Unreview: Children of Earth
One of my simple yardsticks for whether or not I like a TV show is the question, “Do I like the main character(s)?” This is not a hard and fast rule. I hated most of the characters in Battlestar Galactica – and most of the stories, especially that ridiculous lame ending! – yet kept watching the show. It’s an important factor, though. If I’m rooting for the characters to get killed or maimed, I’m probably not enjoying the action, either. Especially when they win.
This at least partially explains why Torchwood has never been one of my favorite shows. I just don’t much like the main character, Captain Jack Harkness. He’s too full of himself, too smarmy, and the way every story has to relate to his personal narrative strikes me as hackneyed and unnecessarily limiting.
How many shows have you seen where a mysterious female (not a given in Torchwood but never mind that) appears who turns out to be the hero’s long lost love and she has a child who may or may not be the hero’s? This sort of fake character development is a TV staple that gets exercised far too much in shows that take themselves too seriously (like Torchwood, or the execrable Sanctuary). Rather than revealing anything about the character it just provides contrived and manipulative melodrama that got old back when Gunsmoke still had smoking guns and Little Joe was still alive (I know he was on a different show. That’s how staples work. They bind multiple things).
Still, it’s science fiction and I’ll usually give science fiction a try, even after all the times I’ve been disappointed (such as EVERY Star Trek series made after the original). Besides. It’s summer and there’s even less on worth watching than usual.
So I was looking forward to the 5-part miniseries Torchwood: Children of Earth with mixed feelings. Five nights of an epic story told in the context of an intensely mediocre show. Hmmmm. Maybe, for the sake of the epic, they would pull out all the stops and make an effort to surpass their usual limitations. Why not? Weirder things have happened.

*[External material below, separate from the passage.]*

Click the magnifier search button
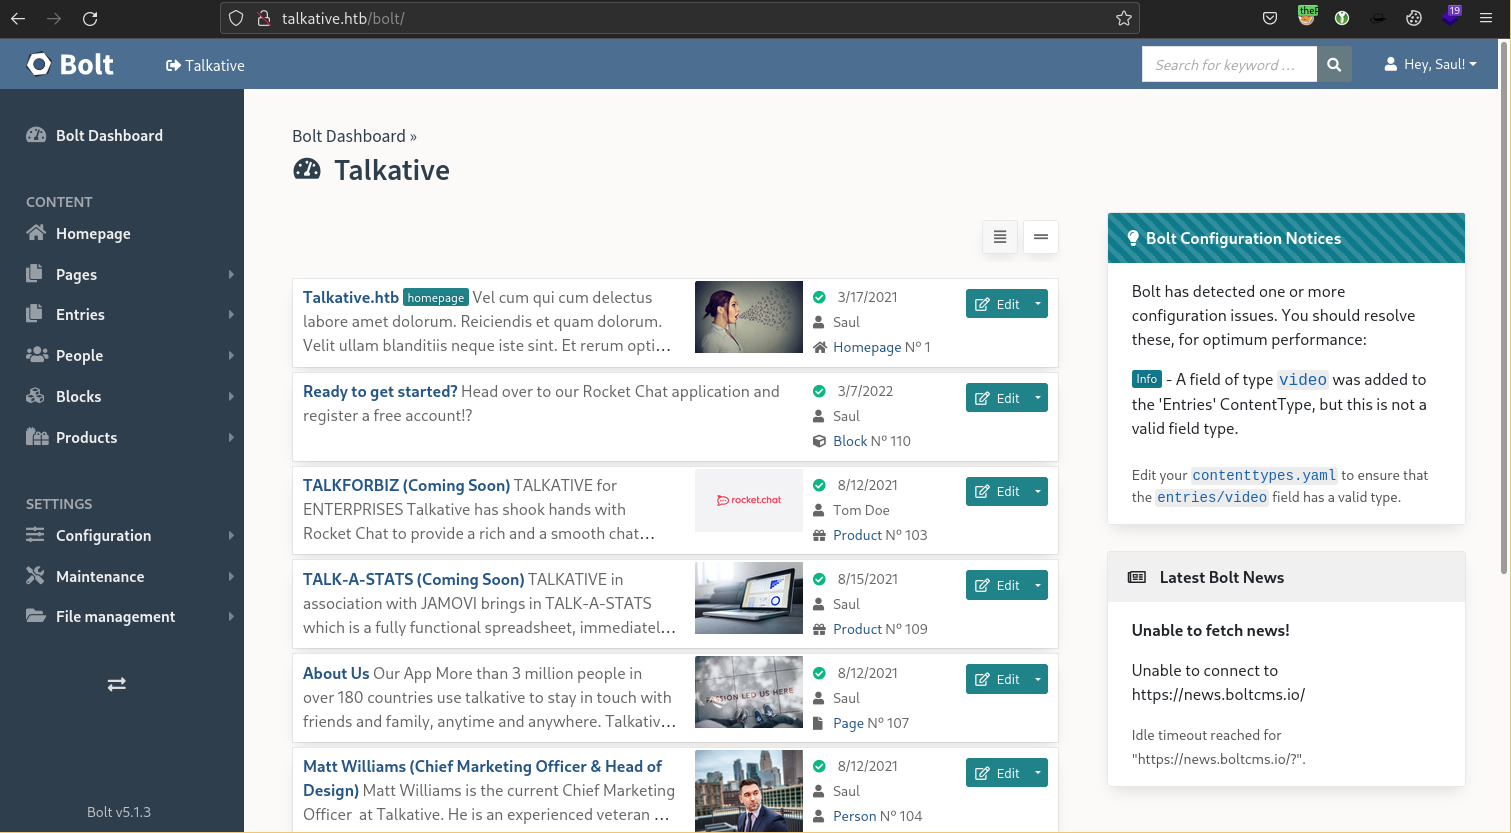Viewport: 1511px width, 833px height. pos(1334,64)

Unfortunately, in this instance that wasn’t what happened. By the fifth night I was bored with the story and the people, except for 2 bright spots (Gwen and Lois) who exceeded my low expectations for supporting characters on this show (and everyone who’s not Cap’n Jack is a minor supporting player. Torchwood was never a true ensemble show). There was even one point where Lois (a new character) stood up to the Prime Minister, in spite of her obvious fear, and I felt truly proud of her. She was kicked out of the story shortly after that, though, leaving behind a sea of less interesting and much less admirable people.
Interestingly, one of the least admirable people in the show was also among the most interesting. I forget the character’s name (apparently “interesting” and “memorable” are not synonyms!) but “Dr. Strangelove” conveys enough of the description to make him fairly recognizable. He was a brilliant and very nasty old man, right up to the end. Come to think of it, it wasn’t so much the character as the actor’s brilliant portrayal that attracted my attention. The cast of this piece was much better than the material they had to work with, by the way.
One of the things that writers have historically found makes science fiction stories interesting to tell is that people can be shown reacting to situations and stressors that simply don’t exist in the real world. Alien contact. Annihilation of the entire race. Children acting really weird.
Okay, that last one is a bit of a red herring. In Torchwood, it was children acting weird simultaneously all over the world. On the last night of the show, a sort of kind of half way explanation was offered for this. Actually, it wasn’t so much an explanation as a hint that they had tried to think of one … and failed miserably. Science fiction often deviates from actual science, of course, but this deviated to the point of not making the slightest sense. I wonder – do aspiring TV writers learn about logic or cause and effect? That’s a red herring too. Obviously, the answer is no, which explains a lot of what happens on TV.
This leads to my biggest complaint about the mini-series. It violated the same basic rule many times throughout: Important events (children all talking simulataneously, important characters being killed, etc), happened solely so there could be a dramatic scene, not because they had anything whatever to do with the story. The logic (there’s that nasty word again) of the story was bent, twisted and mangled in order to fit these scenes. Consequently, rather than being truly dramatic, they were just too much.
Crude melodrama at its “finest.”
It is probably true that science fiction needs a coherent, logical narrative even more than other types of stories. They all need it but science fiction is making a greater demand on the “suspension of disbelief” than other types, so it needs to compensate by not abusing that any farther than necessary. Plus, it attracts people like me, with some science education and a mind that is always trying to fit the pieces together into some kind of reasonable order. It can be annoying when that order just isn’t there.
None of this means that Children of Earth wasn’t worth watching. It was still way better than the soap opera about monsters (I mean, vampires and werewolves and stuff) that started on the same network tonight. Sometimes you wonder how the people who develop TV shows manage to stay employed. Then you wonder if it’s their very inability to tell a coherent story that does it. Maybe that’s what I’m doing wrong. At least I hope so.